___ Task data ___

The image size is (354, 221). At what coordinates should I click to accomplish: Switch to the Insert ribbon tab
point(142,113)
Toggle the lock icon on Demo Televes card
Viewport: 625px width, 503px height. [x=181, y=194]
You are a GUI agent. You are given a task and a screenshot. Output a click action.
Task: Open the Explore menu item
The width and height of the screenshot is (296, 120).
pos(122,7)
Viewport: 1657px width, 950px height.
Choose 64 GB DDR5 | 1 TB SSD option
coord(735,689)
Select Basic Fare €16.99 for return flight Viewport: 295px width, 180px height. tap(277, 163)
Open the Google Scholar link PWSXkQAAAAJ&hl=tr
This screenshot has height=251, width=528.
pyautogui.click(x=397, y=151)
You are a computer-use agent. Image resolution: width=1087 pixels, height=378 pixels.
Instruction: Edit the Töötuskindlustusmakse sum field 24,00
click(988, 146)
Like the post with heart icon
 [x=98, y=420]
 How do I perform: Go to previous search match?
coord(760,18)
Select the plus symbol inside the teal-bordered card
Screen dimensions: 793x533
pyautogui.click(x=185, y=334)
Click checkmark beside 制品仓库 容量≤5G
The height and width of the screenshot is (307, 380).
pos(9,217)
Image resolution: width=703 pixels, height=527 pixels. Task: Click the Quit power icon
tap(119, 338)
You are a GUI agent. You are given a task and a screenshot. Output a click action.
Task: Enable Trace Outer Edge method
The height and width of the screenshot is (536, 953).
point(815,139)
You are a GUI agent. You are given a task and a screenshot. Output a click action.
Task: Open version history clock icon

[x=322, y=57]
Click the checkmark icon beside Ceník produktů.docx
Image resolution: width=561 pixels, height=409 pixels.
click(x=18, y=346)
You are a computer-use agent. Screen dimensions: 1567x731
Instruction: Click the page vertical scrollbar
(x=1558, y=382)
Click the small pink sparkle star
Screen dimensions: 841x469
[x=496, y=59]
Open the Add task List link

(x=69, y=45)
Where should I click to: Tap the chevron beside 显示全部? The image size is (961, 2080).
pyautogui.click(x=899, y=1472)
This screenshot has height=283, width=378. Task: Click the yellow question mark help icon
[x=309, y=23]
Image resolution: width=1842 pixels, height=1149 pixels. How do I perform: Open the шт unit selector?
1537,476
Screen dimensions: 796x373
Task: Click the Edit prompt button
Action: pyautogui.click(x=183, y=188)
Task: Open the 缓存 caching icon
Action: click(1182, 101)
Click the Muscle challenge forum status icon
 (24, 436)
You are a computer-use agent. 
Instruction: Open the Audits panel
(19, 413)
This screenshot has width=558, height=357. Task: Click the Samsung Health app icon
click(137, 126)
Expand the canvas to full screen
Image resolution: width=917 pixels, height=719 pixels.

___

**What you should do:**
Output all of the material above verbatim, line for line.

**Exercise output:**
The image size is (354, 221). At what coordinates should I click to accomplish: Switch to the Insert ribbon tab
point(142,113)
Toggle the lock icon on Demo Televes card
Viewport: 625px width, 503px height. [x=181, y=194]
You are a GUI agent. You are given a task and a screenshot. Output a click action.
Task: Open the Explore menu item
The width and height of the screenshot is (296, 120).
pos(122,7)
Viewport: 1657px width, 950px height.
Choose 64 GB DDR5 | 1 TB SSD option
coord(735,689)
Select Basic Fare €16.99 for return flight Viewport: 295px width, 180px height. tap(277, 163)
Open the Google Scholar link PWSXkQAAAAJ&hl=tr
This screenshot has height=251, width=528.
pyautogui.click(x=397, y=151)
You are a computer-use agent. Image resolution: width=1087 pixels, height=378 pixels.
Instruction: Edit the Töötuskindlustusmakse sum field 24,00
click(988, 146)
Like the post with heart icon
 [x=98, y=420]
 How do I perform: Go to previous search match?
coord(760,18)
Select the plus symbol inside the teal-bordered card
Screen dimensions: 793x533
pyautogui.click(x=185, y=334)
Click checkmark beside 制品仓库 容量≤5G
The height and width of the screenshot is (307, 380).
pos(9,217)
Image resolution: width=703 pixels, height=527 pixels. Task: Click the Quit power icon
tap(119, 338)
You are a GUI agent. You are given a task and a screenshot. Output a click action.
Task: Enable Trace Outer Edge method
The height and width of the screenshot is (536, 953).
point(815,139)
You are a GUI agent. You are given a task and a screenshot. Output a click action.
Task: Open version history clock icon

[x=322, y=57]
Click the checkmark icon beside Ceník produktů.docx
Image resolution: width=561 pixels, height=409 pixels.
click(x=18, y=346)
You are a computer-use agent. Screen dimensions: 1567x731
Instruction: Click the page vertical scrollbar
(x=1558, y=382)
Click the small pink sparkle star
Screen dimensions: 841x469
[x=496, y=59]
Open the Add task List link

(x=69, y=45)
Where should I click to: Tap the chevron beside 显示全部? The image size is (961, 2080).
pyautogui.click(x=899, y=1472)
This screenshot has height=283, width=378. Task: Click the yellow question mark help icon
[x=309, y=23]
Image resolution: width=1842 pixels, height=1149 pixels. How do I perform: Open the шт unit selector?
1537,476
Screen dimensions: 796x373
Task: Click the Edit prompt button
Action: pyautogui.click(x=183, y=188)
Task: Open the 缓存 caching icon
Action: click(1182, 101)
Click the Muscle challenge forum status icon
 (24, 436)
You are a computer-use agent. 
Instruction: Open the Audits panel
(19, 413)
This screenshot has width=558, height=357. Task: Click the Samsung Health app icon
click(137, 126)
Expand the canvas to full screen
Image resolution: width=917 pixels, height=719 pixels.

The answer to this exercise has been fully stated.